Disconnection is a fact. Number two came as a shot, but inexplicably fights with blank bullets, defenseless. No fire. Too comfortable for his rival, too placid the afternoon for Zverev, who rides with the ground he has been gaining throughout the year, this year of stretch. Everything comes out in German, who scratches the first break to the third game, aided by the tape, and then he dispatches each duty shift with ease, concentrated and confident, but without that haughtiness with which he used to get along until recently. The turn is radical and, in this version, Zverev is already serious. It would be real.

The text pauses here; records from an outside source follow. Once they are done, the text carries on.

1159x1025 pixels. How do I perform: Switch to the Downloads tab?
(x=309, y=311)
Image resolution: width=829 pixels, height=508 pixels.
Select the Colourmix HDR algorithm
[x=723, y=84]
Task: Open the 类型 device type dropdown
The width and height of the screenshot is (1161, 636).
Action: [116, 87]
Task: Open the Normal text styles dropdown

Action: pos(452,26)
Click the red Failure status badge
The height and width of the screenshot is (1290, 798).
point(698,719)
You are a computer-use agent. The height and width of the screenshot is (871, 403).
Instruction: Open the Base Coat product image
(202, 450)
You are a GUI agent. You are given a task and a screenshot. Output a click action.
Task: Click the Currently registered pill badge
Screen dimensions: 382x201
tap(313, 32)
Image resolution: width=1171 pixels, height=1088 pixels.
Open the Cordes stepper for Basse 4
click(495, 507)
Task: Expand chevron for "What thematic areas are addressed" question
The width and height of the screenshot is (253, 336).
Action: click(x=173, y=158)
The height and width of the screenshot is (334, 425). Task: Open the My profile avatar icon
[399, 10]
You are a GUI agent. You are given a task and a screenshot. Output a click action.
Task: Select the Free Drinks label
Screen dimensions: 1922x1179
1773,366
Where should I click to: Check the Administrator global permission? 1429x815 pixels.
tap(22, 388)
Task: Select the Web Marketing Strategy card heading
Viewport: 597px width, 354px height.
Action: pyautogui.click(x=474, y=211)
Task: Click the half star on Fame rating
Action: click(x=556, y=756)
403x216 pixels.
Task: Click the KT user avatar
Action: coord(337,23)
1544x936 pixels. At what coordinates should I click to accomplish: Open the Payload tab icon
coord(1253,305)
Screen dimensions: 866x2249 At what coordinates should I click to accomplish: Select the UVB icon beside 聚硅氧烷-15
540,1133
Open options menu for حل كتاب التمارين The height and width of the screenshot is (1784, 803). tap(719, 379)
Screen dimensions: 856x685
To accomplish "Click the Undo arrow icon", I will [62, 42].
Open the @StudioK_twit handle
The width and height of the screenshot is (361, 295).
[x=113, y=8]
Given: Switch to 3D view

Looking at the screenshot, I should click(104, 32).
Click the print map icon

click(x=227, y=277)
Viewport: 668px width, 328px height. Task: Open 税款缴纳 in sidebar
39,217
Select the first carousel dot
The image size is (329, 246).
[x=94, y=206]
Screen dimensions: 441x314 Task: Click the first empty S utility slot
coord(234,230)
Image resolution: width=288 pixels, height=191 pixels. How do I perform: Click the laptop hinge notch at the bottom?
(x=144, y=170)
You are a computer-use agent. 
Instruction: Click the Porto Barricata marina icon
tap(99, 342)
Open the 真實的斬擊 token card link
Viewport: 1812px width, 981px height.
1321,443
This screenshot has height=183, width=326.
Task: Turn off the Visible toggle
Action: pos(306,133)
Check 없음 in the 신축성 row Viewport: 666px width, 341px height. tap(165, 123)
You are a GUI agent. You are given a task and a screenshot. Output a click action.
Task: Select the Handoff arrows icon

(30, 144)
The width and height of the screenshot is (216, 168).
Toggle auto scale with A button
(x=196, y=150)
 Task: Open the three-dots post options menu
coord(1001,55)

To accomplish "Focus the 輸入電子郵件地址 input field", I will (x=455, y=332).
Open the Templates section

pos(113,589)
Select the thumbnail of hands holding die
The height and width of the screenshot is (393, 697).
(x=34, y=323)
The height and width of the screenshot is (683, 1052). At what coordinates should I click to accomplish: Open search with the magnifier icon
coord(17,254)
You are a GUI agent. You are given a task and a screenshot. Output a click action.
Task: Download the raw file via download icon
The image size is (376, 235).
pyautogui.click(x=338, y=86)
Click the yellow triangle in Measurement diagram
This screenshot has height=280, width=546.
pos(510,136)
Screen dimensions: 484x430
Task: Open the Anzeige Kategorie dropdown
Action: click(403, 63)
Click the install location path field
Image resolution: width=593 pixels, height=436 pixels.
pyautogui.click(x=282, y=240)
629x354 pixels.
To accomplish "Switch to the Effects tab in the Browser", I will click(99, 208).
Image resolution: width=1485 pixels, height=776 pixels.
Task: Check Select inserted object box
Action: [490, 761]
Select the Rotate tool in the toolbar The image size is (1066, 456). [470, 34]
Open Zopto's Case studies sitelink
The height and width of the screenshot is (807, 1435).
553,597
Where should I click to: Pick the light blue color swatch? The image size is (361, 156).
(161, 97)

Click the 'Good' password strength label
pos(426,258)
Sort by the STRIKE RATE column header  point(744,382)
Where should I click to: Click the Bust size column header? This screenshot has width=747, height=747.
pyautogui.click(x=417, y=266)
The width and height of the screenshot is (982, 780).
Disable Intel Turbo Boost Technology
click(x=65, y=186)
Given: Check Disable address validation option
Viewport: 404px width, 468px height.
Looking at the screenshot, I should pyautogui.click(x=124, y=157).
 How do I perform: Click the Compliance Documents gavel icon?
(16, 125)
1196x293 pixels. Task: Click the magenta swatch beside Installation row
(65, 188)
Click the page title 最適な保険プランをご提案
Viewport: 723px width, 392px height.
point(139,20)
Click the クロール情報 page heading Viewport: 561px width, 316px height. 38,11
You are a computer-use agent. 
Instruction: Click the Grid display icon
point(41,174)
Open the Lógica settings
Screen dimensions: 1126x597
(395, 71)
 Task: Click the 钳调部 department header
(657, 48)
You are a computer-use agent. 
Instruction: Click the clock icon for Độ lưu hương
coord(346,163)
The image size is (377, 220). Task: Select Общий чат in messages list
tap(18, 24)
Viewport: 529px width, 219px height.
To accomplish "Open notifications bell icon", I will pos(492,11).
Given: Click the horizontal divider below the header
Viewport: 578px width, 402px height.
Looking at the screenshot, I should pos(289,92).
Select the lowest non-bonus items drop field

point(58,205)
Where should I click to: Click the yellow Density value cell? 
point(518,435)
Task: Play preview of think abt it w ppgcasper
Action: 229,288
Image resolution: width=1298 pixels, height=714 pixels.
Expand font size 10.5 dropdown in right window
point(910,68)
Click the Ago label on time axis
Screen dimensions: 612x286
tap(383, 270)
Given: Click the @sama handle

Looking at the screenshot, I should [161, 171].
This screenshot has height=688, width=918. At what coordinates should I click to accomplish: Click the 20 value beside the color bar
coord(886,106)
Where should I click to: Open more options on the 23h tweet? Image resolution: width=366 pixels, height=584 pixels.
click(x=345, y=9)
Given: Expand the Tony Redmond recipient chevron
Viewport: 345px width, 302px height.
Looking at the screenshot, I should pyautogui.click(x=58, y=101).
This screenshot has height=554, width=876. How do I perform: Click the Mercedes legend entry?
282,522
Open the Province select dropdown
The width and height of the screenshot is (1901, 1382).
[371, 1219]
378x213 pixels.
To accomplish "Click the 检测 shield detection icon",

Dethroned Medvedev, who had beaten him five days earlier in the pulse corresponding to the group stage, the number three stands as the leader of the intermediate generation and is highlighted by the hand of the Russian as the short-term references, with Stefanos Tsitsipas following the wake. “There is no better way to go on vacation,” says Zverev in his fantastic moment, boasting a service record that includes the knockdowns of Djokovic (4 times), Roger Federer (4) and Rafael Nadal (3). With a hectic personal life – he was denounced by his ex-partner for mistreatment – the tower (1.98) is inspired as never before by the slopes and continues to make his way.
You can follow EL PAÍS DEPORTES in Facebook and Twitter, or sign up here to receive our weekly newsletter.
George Holan is chief editor at Plainsmen Post and has articles published in many notable publications in the last decade.